Varité — Les variations de la vérité en psychanalyse

Varité — Les variations de la vérité en psychanalyse

Truth, Otherness and Social Bond

By Florencia F.C. Shanahan

Something of the social pact has mutated. A breakdown in institutional authority linked to novel communication technologies user-generated content, media editing and promotional culture puts into question the locus and function of what Lacan called the Other of good faith”, which struggles to constitute itself as a symbolic place, one of mediation and trust.

Byung-Chul Han calls infocracy the new form of rule characteristic of contemporary information capitalism. He argues that, contrary to the 70s, when Hannah Arendt wrote about de-factualization,[1] today it is the very distinction between truth and falsehood that is undermined. Anyone who knowingly lies and resists the truth, paradoxically recognizes it. Lying is possible only where the distinction between truth and falsehood is intact. […] Fake news are not lies: they attack facticity itself. […] When Donald Trump offhandedly says whatever suits him, he is not a classic liar knowingly distorting reality, as — to do that — one would need to know it.”[2]

For psychoanalysis, since Freud, the unconscious implies a not wanting to know: about desire, aggression, jouissance. But the truth psychoanalysis is concerned with does not pertain to factuality, its home is discourse, Lacan’s way of naming a social bond. So we cannot oppose lie and truth, both are a consequence of language as such. The lie is the inclusion of the symbolic in the real, a late formulation of Lacan’s, which Jacques-Alain Miller elucidates in its link with the inclusion of the real in the symbolic, namely anxiety[3], that which does not deceive. Is it surprising that the current state of civilisation – with the lying truth is exposed like an open sky but separated from the place of the Other – has as its correlate an exponential rise in anxiety?

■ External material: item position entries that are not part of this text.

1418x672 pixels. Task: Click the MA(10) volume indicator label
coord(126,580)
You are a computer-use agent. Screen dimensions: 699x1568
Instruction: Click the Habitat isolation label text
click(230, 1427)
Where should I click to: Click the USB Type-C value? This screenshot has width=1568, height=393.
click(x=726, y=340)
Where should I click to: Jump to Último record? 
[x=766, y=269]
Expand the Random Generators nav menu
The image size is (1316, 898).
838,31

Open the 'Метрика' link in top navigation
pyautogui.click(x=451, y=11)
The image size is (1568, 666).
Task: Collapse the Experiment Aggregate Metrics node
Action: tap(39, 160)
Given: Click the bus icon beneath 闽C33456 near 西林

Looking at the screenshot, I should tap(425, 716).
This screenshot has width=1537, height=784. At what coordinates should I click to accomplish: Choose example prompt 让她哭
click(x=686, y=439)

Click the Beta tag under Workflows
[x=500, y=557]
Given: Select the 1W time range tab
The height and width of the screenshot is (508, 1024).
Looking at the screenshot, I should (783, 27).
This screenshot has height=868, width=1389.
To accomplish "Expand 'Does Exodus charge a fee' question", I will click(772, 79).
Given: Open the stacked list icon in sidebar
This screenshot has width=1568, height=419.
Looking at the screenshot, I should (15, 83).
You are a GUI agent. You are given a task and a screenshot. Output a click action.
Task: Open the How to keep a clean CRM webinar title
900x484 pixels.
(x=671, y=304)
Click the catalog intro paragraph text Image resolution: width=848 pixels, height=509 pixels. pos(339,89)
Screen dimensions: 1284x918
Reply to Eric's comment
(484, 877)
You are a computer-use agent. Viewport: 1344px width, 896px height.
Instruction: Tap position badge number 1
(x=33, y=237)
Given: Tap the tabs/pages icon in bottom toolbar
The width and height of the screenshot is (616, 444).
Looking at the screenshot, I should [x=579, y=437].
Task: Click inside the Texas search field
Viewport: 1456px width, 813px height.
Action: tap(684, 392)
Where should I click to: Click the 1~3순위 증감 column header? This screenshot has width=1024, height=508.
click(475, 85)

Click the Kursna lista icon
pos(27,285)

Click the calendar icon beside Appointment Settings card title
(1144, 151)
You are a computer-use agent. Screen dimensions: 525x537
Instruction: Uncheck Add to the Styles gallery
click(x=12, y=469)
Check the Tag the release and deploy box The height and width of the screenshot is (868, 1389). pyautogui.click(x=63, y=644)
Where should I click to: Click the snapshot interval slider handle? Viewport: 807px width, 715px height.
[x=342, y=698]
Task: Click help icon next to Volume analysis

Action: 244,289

As Freud asked in posing the problem of what determines the truth”: Is it the truth if we describe things as they are without troubling to consider how our hearer will understand what we say…? […] does not genuine truth consist in taking the hearer into account…”[4] This is what is in question in our times. Lying implies the recognition of the Other; there is no lie without the Other, who introduces the subject to speech, constituted as lacking.

I recall the effect it had, while working in a psychiatric hospital, to introduce something of this to a team who insisted in punishing a young girl, admitted for anorexia, who lied about hiding food in her room. For her, being able to deceive the other was already a way to inscribe a lack somewhere, to constitute a veil over an unbearable real.

The push for transparency and surveillance threatens the possibility of this veil. Fiction is part of the place of the Other, where to articulate the impossible with a dialectic of trust. The alternative is the distrust and refusal of belief posed by Freud referring to paranoia.[5]

When we speak of psychoanalysis as a new social bond, we try to convey that in times of so-called post-truth, authoritarian therapies, markets of the fake that sweep away any reference or value of truth, but also sweep away lives,[6] Lacan gave us his School as a base of operations and as a refuge to treat the malaise without ignoring the real at stake, without misrecognising its place: yes, truth can only lie about the real, however, that is no reason for exiting the conversation. Our effort is to continue to speak in order to say what is false about the true.[7] The paradox is that we can only do so by respecting that which is most singular in each, which is not founded in any Other, namely, otherness itself.

  1. Arendt, H., Lying in Politics”, in Crisis of the Republic, Harvest & Co, 1972.
  2. Han, Byung-Chul, The Crisis of Truth”, in Infocracy: Digitization and the Crisis of Democracy, Polity, 2021.
  3. Miller, J.-A., The experience of the real in psychoanalysis”, teaching delivered at the Department of Psychanalysis, University of Paris 8, course of 21st December 1998. Unpublished.
  4. Freud, S., Jokes and Their Relation to the Unconscious”(1905), The Standard Edition of the Complete Psychological Works of Sigmund Freud, Vol. VIII, Vintage Classics, 2001, p. 115 [my italics]
  5. Freud, S., Draft K. The Neuroses of Defence from Extracts from the Flies Papers”, The Standard Edition of the Complete Psychological Works of Sigmund Freud, Vol. I, Vintage Classics, 2001, p. 26.
  6. Lebovitz-Quenehen, A., D’un discours qui contre le fake”, in L’Hebdo-Blog, 24th January 2021.
  7. Laurent, E., Parler, et dire le faux sur le vrai”, delivered at the ECF Question d’École Le Fake”, in L’Hebdo-Blog, 31st January 2021.